Connecting the assessment to school support

Receiving a diagnosis is the beginning of the process, not the end. Once you have a report in hand:

  1. Submit the report to the school SENCO formally in writing, keeping a copy.
  2. Request a Student Support Team meeting to discuss the findings and their implications for your child's tier placement and support plan.
  3. Ask how the school will use the report to adjust teaching approaches, assign interventions, and document the support.
  4. If your child meets Tier 3 criteria, ask whether an IEP or ISP will be developed and on what timeline.

The assessment report is your documentary foundation. Everything — tier placement, Learning Support Grant access, HKEAA exam accommodations — flows from that documentation. Schools legally cannot ignore a diagnosis from a registered professional, and you are entitled to ask exactly what changes the report will trigger.

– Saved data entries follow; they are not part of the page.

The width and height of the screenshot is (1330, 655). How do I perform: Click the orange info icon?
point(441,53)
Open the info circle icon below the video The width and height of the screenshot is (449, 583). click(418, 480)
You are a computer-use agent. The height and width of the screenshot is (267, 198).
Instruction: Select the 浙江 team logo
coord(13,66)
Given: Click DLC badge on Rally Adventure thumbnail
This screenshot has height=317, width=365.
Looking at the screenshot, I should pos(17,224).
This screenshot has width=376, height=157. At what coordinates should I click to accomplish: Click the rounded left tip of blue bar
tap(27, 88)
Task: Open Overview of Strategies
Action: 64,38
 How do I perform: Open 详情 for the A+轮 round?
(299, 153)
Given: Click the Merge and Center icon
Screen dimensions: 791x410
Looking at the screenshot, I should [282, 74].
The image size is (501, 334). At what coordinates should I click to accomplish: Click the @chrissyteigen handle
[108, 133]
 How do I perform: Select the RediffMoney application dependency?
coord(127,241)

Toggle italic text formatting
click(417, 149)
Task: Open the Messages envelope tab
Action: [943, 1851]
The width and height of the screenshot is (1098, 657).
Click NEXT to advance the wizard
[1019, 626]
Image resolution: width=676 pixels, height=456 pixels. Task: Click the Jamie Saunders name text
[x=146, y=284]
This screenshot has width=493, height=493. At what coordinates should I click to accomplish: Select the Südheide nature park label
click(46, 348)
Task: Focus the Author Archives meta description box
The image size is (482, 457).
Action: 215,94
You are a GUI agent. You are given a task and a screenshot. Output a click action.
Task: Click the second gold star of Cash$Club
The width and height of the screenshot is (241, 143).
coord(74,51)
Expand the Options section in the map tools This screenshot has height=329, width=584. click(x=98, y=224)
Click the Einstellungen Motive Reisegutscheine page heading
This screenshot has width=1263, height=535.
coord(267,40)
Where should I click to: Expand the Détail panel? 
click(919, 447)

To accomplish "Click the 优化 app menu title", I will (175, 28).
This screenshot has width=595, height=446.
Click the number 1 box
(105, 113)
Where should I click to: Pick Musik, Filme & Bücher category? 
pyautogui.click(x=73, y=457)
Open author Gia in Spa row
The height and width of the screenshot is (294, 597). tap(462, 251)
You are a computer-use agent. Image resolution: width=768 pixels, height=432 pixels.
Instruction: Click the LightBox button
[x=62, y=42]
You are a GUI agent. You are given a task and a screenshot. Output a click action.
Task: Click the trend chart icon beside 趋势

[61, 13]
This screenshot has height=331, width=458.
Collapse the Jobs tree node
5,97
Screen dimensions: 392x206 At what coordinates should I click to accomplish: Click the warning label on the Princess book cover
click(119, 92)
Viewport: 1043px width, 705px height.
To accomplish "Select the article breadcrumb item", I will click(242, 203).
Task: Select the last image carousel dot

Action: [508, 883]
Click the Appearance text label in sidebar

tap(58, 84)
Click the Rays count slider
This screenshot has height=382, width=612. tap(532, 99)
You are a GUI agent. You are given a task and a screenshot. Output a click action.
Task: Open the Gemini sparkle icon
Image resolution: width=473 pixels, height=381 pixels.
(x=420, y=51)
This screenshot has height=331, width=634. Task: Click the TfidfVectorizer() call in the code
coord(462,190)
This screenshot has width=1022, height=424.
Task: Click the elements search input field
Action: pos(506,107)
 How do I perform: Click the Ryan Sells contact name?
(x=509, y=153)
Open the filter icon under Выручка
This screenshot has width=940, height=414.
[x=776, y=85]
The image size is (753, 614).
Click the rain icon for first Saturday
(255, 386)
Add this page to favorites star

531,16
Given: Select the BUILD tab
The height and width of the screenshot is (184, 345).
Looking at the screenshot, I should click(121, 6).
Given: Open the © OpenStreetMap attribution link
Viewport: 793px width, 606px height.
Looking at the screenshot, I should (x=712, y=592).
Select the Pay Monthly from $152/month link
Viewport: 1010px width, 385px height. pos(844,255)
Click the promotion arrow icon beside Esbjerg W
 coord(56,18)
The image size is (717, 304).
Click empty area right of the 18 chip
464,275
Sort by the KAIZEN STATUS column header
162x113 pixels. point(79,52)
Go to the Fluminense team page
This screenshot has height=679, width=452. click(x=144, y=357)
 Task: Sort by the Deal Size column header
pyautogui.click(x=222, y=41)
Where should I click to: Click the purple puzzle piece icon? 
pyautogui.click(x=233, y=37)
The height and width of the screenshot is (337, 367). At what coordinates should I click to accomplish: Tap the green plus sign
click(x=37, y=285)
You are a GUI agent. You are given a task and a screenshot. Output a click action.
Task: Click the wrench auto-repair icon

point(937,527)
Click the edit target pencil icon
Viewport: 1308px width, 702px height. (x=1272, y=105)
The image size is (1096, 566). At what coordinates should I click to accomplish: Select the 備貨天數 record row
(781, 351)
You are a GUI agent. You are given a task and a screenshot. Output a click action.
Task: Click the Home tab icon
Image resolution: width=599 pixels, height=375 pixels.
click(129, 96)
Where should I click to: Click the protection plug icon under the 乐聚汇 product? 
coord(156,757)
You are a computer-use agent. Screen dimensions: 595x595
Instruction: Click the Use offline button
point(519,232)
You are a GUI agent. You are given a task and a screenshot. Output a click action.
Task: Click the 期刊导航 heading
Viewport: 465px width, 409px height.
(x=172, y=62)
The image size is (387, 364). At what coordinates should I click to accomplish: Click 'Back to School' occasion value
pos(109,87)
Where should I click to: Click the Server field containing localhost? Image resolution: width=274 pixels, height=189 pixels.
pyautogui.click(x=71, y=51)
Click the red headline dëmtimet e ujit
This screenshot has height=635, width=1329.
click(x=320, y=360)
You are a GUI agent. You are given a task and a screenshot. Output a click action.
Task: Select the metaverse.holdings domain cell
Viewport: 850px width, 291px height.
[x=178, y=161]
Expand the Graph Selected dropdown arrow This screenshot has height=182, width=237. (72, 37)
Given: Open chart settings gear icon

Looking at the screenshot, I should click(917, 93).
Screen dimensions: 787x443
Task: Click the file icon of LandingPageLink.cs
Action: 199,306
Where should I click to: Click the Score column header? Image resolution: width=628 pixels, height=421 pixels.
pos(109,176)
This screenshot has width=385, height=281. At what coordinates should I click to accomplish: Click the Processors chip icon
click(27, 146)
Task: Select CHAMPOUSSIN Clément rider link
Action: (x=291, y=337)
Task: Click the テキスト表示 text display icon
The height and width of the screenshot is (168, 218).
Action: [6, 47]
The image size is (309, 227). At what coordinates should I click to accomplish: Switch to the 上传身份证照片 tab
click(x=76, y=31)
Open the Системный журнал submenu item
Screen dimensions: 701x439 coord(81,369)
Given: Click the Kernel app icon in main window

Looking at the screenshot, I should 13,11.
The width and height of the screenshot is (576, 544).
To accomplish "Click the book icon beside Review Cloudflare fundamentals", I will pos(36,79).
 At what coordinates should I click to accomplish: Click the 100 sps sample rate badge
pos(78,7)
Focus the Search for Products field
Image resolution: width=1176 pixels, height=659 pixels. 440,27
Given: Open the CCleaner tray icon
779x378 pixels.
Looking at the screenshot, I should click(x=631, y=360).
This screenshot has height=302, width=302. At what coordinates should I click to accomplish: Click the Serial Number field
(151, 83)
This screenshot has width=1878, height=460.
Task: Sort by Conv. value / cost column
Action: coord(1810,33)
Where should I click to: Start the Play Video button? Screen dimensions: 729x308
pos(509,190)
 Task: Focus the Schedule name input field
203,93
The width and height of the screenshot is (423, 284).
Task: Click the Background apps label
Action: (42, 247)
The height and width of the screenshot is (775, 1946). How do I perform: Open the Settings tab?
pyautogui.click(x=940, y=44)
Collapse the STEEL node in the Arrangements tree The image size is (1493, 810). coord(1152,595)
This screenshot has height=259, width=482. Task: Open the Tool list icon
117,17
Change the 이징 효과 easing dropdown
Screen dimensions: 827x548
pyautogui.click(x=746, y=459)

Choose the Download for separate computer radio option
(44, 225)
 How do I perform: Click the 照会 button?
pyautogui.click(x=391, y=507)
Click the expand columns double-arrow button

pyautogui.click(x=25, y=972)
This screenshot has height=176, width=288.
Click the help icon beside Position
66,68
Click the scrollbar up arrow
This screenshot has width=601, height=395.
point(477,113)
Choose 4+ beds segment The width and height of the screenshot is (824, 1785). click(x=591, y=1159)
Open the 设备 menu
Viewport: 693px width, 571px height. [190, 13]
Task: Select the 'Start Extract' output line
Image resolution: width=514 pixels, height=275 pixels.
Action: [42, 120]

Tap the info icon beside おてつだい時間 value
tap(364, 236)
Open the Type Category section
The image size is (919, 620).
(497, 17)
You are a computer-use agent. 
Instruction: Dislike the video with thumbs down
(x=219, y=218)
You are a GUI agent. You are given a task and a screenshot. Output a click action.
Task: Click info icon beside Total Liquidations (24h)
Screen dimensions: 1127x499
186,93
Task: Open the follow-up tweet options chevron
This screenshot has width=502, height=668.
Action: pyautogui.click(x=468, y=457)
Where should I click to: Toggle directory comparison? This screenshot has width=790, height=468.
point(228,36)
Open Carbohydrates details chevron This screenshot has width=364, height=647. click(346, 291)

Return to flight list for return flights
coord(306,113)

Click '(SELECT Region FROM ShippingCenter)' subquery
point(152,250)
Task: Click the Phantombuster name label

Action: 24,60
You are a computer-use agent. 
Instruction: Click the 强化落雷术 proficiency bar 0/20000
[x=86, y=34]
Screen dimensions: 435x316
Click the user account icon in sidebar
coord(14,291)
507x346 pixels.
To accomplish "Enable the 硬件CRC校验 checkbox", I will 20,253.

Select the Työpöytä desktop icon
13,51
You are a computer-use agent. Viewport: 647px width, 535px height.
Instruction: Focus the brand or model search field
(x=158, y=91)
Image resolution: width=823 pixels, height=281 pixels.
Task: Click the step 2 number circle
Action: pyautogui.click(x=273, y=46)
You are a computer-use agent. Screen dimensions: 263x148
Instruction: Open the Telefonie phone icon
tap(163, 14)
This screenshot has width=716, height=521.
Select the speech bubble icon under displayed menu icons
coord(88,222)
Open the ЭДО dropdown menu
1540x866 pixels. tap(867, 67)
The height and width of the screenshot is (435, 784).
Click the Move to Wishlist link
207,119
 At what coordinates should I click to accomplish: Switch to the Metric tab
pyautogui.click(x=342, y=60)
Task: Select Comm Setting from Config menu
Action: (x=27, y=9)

For a complete guide to navigating the HK SEN system from first concerns through IEP participation, see the Hong Kong Special Ed Blueprint, which includes a step-by-step pathway from referral to school-based support.

When your child is already in secondary school

The assessment pathway described above applies at any age, but the stakes shift once HKDSE examinations are on the horizon. Special exam arrangements — extra time, the use of a separate room, assistive technology, scribes — must be applied for through the HKEAA, and the application must be submitted two years before the examination. That means a Secondary 3 student planning to sit the HKDSE in Secondary 5 needs the assessment and application process started no later than Secondary 3.

If your secondary-age child has not yet been assessed and you know exams are approaching, the private assessment route is almost certainly the right one on timing grounds alone. The CAC wait time is simply not compatible with a two-year-ahead HKEAA deadline.